Após a morte do Máximo, atenderam ao seu último pedido, mas as pessoas que liam na sua lápide que ele fora um filho e marido exemplar, trabalhador honestíssimo, amigo leal, querido por todos, diziam: “Esse sujeito é o Máximo”.
-Ouvindo a gravação - reportou-se o Sérgio Fortes ao “Camisa Listrada”,  - Ademilde Fonseca já estava com bastante idade?
-90 anos. - esclareceu a Eimar Fonseca.
-Eu, que sou filho de cantor de ópera, que sempre acompanhei ópera, digo que a Ademilde Fonseca possui a técnica de uma cantora de ópera e isso possibilitou que ela tivesse essa voz aos  90 anos de idade.
E prosseguiu Sérgio Fortes:
-Eu vejo essa turma de cantores se esgoelando que, quando chegar aos 50 anos, acabou.
-O registro da minha mãe era de soprano ligeiro.
-As inflexões dela era de quem tinha formação clássica. - frisou o Sérgio.
Eimar Fonseca disse que tudo vinha dela mesmo, que era intuitivo e que, depois, foi aprimorado.
-Ela se inspirou em Carmem Miranda? - foi a pergunta do Simon Khoury.
-Não; mamãe ouvia muito Araci de Almeida, Linda e Dircinha Batista.

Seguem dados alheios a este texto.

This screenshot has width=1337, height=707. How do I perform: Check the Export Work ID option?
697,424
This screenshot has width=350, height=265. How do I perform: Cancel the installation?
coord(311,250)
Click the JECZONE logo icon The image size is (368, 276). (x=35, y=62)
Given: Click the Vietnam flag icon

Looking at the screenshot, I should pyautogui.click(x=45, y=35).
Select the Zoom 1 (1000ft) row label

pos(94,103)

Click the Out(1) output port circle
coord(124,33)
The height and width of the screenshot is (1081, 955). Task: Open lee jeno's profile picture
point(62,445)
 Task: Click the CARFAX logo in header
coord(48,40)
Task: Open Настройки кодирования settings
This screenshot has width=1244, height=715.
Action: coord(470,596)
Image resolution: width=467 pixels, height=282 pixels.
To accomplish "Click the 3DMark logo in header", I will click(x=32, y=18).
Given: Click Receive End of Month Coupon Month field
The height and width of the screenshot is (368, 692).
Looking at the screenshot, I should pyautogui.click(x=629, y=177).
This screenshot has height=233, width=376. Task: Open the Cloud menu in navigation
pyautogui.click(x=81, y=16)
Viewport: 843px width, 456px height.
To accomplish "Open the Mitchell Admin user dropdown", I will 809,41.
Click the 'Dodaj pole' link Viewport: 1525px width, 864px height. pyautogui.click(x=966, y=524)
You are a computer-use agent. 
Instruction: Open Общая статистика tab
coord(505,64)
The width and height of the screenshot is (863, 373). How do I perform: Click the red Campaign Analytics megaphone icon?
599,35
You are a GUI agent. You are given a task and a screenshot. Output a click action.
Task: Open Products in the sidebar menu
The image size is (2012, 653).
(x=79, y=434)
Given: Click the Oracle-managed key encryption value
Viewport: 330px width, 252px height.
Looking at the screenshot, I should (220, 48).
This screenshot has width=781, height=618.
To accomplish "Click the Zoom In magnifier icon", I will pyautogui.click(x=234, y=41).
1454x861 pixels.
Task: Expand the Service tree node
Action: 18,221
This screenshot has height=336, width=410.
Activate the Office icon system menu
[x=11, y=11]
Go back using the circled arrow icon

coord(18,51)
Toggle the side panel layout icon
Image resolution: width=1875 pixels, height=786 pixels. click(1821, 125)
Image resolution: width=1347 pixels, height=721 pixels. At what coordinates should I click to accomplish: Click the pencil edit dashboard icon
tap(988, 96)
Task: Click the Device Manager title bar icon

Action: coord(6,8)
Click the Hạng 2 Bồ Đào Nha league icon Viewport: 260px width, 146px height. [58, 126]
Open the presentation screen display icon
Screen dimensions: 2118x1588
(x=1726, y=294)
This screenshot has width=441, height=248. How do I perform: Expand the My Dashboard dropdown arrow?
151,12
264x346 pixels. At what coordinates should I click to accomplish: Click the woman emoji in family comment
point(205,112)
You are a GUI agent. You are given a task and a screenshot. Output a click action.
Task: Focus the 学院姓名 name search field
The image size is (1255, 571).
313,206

E se referiu ao pai, Naldimar Delfino, que se destacou como violonista.
-Meu pai era fã da Araci da Almeida. Eles moravam em Natal e compravam os discos da Araci de Almeida logo que chegavam lá.
Simon Khoury interveio para se reportar a um bandolinista que afirmou que não pode fazer com o bandolim o que a Ademilde Fonseca fazia com a voz.
-A voz dela parecia um instrumento musical.
-Há gravações em que a voz da Ademilde Fonseca se confunde com instrumento musical. - seguiram-se as palavras do Aírton Barreto às da esposa.
E mais uma vez sem dar tempo de o Sérgio Fortes dizer “Vamos ouvir”, entrou a gravação de “Apanhei-te, Cavaquinho”. Choro que Ernesto Nazareth compôs em 1915, em homenagem, segundo os estudiosos, a Mário Cavaquinho, exímio cavaquinista. O título parece uma provocação ao amigo, que teria de acompanhar a velocidade vertiginosa das teclas do piano nas cordas do cavaquinho. Ademilde Fonseca, por sua vez, aceitou o desafio, com êxito, usando o seu instrumento, as cordas vocais.